Task details -
Retype the section of the 1991 Grand Prix de la Libération page starting at "- Third / Panasonic–Sportlife" and ending at "won by team.".

Page text -
<<<<
1991 Grand Prix de la Libération

Race details
- Dates: 15 September 1991
- Stages: 1
- Distance: 90 km (55.92 mi)
- Winning time: 1h 37' 15"

Results
- Winner / Buckler–Colnago–Decca (NED)
- Second / ONCE (ESP)
- Third / Panasonic–Sportlife (NED)

= 1991 Grand Prix de la Libération =

The 1991 Grand Prix de la Libération was the 4th and last edition of the Grand Prix de la Libération team time trial cycle race and was held on 15 September 1991. The race started and finished in Eindhoven. The race was won by team.
>>>>
Data -
<<<<
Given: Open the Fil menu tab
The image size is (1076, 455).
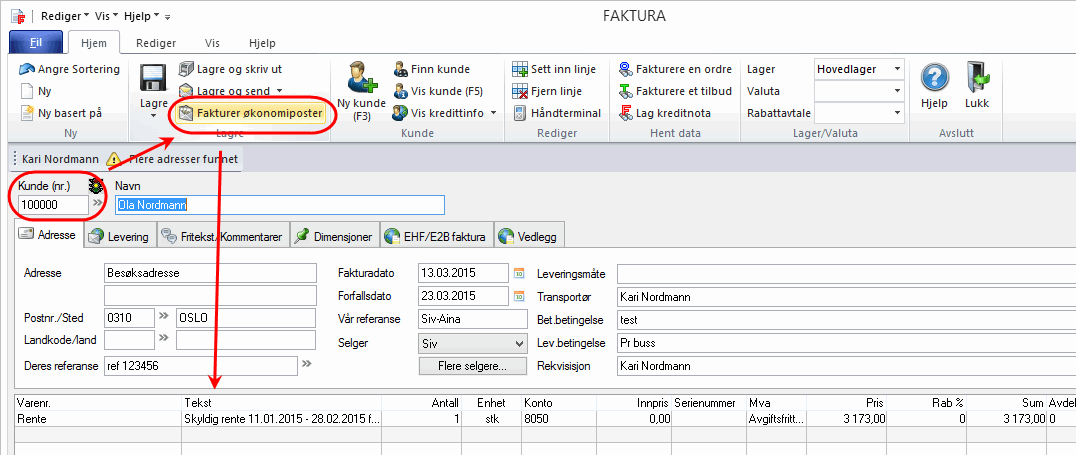Looking at the screenshot, I should click(x=35, y=43).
>>>>
Reply to the task -
- Third / Panasonic–Sportlife (NED)

= 1991 Grand Prix de la Libération =

The 1991 Grand Prix de la Libération was the 4th and last edition of the Grand Prix de la Libération team time trial cycle race and was held on 15 September 1991. The race started and finished in Eindhoven. The race was won by team.